這天,南宮寶到江上獨自漂著船,顯得有些悶悶不樂,不想又遇上了銅面人,他(她)也坐在船上呆,見了南宮寶也不動一下,南宮寶將船攔上去問:「你們沒有比?」銅面人抬頭看了他一眼,說:「沒想到他是這種人。」南宮寶說:「不用急,機會總是有的,我遇到四個人合圍我一個,每次在六七十招時敗落,你說該如何取勝?」銅面人不答,抓起劍來在身後一掃,劍氣入水,波濤湧動,再一劍,浪花飛濺而起,前一陣浪花未落下,後一陣浪花便又升起,一次比一次高。浪花連升五次才降下來,江面久久才灰復平清,再看銅面人已經消失無影無蹤了。南宮寶心說:這是人力能達到的嗎?他划著船急追而下,不久,他看到銅面人將船停在岸邊。於是靠過去,說:「無論你的劍氣多麼強大,只要人家一枚暗器過來,你便難以擋住。」銅面人不語。南宮寶又說:「你的劍氣過於分散,如果用來對付歡樂兒,也許他能在你的劍氣中穿行。」銅面人說:「我知道,但這一招的至命缺陷在於劍招動太慢了,至於劍氣太過分散……」她沒有說完便將船划走。南宮寶見了便不再追趕去。

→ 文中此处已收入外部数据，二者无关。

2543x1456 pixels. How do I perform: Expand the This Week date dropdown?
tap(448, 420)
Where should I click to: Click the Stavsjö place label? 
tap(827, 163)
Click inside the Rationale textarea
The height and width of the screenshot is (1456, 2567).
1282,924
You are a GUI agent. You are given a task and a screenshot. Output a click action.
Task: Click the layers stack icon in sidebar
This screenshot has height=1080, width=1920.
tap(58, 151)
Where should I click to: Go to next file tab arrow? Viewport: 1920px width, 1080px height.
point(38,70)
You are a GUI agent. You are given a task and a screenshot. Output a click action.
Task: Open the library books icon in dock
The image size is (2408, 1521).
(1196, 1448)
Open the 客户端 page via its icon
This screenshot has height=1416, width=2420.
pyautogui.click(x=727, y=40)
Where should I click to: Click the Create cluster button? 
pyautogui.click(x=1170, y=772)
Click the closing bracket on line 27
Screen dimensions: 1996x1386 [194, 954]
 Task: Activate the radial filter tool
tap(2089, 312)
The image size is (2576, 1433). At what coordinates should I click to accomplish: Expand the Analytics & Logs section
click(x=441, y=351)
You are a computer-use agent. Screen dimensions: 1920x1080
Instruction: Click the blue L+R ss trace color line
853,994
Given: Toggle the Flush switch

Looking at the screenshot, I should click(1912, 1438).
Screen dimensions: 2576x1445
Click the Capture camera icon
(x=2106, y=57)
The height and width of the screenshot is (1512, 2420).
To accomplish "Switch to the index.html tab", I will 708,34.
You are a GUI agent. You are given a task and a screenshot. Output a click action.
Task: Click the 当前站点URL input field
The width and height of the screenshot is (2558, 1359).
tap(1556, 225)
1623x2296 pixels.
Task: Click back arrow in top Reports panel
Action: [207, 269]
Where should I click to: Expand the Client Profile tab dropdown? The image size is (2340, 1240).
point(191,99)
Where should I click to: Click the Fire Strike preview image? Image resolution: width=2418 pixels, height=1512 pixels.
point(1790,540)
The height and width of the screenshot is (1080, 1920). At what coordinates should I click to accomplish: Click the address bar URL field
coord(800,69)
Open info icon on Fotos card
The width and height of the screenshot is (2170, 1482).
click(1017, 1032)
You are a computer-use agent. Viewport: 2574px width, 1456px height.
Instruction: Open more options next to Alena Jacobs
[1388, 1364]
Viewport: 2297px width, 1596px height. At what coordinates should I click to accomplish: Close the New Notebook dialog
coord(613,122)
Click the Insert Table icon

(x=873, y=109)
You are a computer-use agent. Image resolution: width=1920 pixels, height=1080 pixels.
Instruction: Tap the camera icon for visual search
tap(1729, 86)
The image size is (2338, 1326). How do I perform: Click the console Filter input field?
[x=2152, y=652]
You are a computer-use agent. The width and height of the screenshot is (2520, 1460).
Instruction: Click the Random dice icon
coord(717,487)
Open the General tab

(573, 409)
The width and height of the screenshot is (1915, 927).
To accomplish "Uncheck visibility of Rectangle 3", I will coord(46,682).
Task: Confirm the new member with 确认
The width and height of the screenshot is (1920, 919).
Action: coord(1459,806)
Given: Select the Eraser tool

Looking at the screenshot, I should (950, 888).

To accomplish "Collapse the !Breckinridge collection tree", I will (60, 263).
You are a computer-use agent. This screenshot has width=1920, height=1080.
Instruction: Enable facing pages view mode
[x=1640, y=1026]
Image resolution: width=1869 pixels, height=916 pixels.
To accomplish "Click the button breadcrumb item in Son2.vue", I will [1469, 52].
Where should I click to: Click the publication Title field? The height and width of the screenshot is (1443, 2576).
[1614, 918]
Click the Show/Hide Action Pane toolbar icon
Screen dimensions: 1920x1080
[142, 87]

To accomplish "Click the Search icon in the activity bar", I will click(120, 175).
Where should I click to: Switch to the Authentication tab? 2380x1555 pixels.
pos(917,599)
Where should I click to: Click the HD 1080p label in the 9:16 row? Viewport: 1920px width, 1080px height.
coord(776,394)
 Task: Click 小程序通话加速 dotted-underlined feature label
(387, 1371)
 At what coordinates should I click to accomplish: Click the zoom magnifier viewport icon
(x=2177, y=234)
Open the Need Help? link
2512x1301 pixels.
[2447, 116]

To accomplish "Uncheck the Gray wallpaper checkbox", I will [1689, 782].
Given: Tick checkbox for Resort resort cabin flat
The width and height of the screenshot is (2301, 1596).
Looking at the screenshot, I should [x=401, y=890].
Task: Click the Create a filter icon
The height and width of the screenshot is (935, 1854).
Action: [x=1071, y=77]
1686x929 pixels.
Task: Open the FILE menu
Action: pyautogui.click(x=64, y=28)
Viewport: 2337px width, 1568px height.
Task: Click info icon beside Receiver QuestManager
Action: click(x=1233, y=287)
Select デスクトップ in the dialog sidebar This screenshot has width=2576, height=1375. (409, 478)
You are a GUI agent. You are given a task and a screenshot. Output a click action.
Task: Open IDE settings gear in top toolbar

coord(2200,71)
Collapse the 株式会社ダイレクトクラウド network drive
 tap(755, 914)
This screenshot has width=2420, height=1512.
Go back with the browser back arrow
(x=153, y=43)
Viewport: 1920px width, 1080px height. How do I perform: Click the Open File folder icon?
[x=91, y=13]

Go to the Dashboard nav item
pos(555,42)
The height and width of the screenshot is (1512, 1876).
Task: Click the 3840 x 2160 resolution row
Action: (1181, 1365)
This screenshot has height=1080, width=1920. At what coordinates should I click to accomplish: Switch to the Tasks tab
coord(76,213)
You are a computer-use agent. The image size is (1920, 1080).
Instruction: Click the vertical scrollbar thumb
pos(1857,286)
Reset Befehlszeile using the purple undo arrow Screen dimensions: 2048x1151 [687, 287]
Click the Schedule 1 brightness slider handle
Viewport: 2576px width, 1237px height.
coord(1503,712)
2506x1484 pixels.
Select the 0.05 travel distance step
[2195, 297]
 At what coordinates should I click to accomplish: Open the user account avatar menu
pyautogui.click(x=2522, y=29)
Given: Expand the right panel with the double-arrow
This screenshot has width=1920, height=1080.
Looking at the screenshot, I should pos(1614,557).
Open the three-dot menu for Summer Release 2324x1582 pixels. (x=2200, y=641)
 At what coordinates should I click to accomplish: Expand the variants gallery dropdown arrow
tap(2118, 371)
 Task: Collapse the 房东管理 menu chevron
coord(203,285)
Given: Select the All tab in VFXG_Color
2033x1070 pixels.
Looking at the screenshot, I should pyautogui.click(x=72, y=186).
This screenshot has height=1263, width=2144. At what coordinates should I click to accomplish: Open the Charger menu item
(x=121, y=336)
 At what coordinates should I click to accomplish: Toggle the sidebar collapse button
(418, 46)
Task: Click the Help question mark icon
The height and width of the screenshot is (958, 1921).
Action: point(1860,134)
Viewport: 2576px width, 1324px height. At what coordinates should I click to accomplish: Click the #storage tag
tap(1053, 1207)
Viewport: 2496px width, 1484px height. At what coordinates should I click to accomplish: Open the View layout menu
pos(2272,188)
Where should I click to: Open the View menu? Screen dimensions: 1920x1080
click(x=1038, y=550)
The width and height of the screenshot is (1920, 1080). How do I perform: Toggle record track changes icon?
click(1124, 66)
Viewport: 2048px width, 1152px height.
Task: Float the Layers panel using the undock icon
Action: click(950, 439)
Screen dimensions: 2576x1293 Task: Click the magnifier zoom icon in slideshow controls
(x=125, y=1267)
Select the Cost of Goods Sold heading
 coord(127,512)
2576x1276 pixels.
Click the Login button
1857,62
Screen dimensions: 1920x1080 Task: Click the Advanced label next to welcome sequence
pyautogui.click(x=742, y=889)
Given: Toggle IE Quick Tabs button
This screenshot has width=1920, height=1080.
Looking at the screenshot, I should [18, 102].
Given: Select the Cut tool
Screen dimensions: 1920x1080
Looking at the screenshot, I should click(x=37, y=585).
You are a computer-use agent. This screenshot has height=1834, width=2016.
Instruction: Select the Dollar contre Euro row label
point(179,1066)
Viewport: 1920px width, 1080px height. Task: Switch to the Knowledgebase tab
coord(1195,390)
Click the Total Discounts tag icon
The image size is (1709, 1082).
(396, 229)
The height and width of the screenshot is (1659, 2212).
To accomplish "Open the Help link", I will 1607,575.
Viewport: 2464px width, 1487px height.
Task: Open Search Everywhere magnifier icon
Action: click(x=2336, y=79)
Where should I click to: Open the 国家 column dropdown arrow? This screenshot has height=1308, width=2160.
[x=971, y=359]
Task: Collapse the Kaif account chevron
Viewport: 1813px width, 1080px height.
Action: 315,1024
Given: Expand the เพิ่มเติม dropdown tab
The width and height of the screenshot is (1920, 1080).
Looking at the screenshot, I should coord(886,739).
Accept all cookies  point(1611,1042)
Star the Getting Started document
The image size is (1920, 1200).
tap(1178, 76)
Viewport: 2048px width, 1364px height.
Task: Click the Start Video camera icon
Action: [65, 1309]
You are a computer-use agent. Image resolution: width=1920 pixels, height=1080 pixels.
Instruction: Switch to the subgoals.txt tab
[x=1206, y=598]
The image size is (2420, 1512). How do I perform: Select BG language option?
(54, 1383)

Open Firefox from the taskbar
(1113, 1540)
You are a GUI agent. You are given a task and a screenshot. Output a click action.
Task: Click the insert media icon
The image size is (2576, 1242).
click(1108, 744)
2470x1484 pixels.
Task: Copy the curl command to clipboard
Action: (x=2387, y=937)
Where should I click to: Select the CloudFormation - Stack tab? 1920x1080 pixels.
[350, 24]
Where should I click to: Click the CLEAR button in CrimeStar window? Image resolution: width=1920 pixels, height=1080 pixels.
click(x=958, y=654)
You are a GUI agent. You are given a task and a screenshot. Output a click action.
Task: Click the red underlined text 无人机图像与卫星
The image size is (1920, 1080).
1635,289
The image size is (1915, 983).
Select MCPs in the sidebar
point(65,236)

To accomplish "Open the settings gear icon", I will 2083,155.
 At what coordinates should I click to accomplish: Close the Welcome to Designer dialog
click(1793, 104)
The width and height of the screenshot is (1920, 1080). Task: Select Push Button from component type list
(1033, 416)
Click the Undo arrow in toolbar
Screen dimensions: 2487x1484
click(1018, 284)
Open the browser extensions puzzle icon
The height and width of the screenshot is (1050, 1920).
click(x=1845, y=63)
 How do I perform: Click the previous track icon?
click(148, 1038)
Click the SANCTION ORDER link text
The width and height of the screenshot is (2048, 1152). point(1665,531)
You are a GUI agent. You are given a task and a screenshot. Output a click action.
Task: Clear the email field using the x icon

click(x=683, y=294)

回到客棧,賽鳳仙回來了,像火一樣的撲到他懷中抱住他,說:「我今天回來,你怎麼去出了?」南宮寶說:「你要回來又沒事先通知我,你爹呢?」賽鳳仙問:「你找他有什麼事嗎?我也不知他到什麼地方去了。別談他了,來,看,我為你帶什麼東西來了。」說完將南宮寶拉進屋去。桌上有一個長方形的東西,用紅布蓋著。南宮寶用手去揭,賽鳳仙攔住他說:「你猜會是什麼東西?」南宮寶看那形狀,像琴,便說:「是箏吧。」賽鳳仙在他胸口錘了一下,說:「你這沒良心的,是琴,你不是說要學琴嗎?」說完拉開布,果真是一具油光亮的古琴。賽鳳仙說:「我跑了好多地方才買到的,你知道嗎?」南宮寶說:「那謝謝你了。」賽鳳仙說:「你我之間何必這麼客氣,你心裡明白就行了,我雖對你好,但你對我怎麼樣?」南宮寶不好意思的說:「你走了我不也想著你嗎?」賽鳳仙說:「可是我至今連你的真實姓名都有不知道,更不談你的身份了。」南宮寶臉色沉重起來,過了好一會兒才說:「我真的叫何小三,在江湖流浪長大的。」說這話時,他眼睛看著賽鳳仙,以顯得心中無愧。賽鳳仙說:「算了,我總以為像你這麼好的本事,一定會是出身名門,師從高手才對——好了,我們別說那麼多了,我們習琴吧,我從外面帶來好些琴譜,可以對著譜學。」南宮寶不好意思的說:「我不識譜。」賽鳳仙說:「那我們只好請一個老先生來教了,我也不識譜。」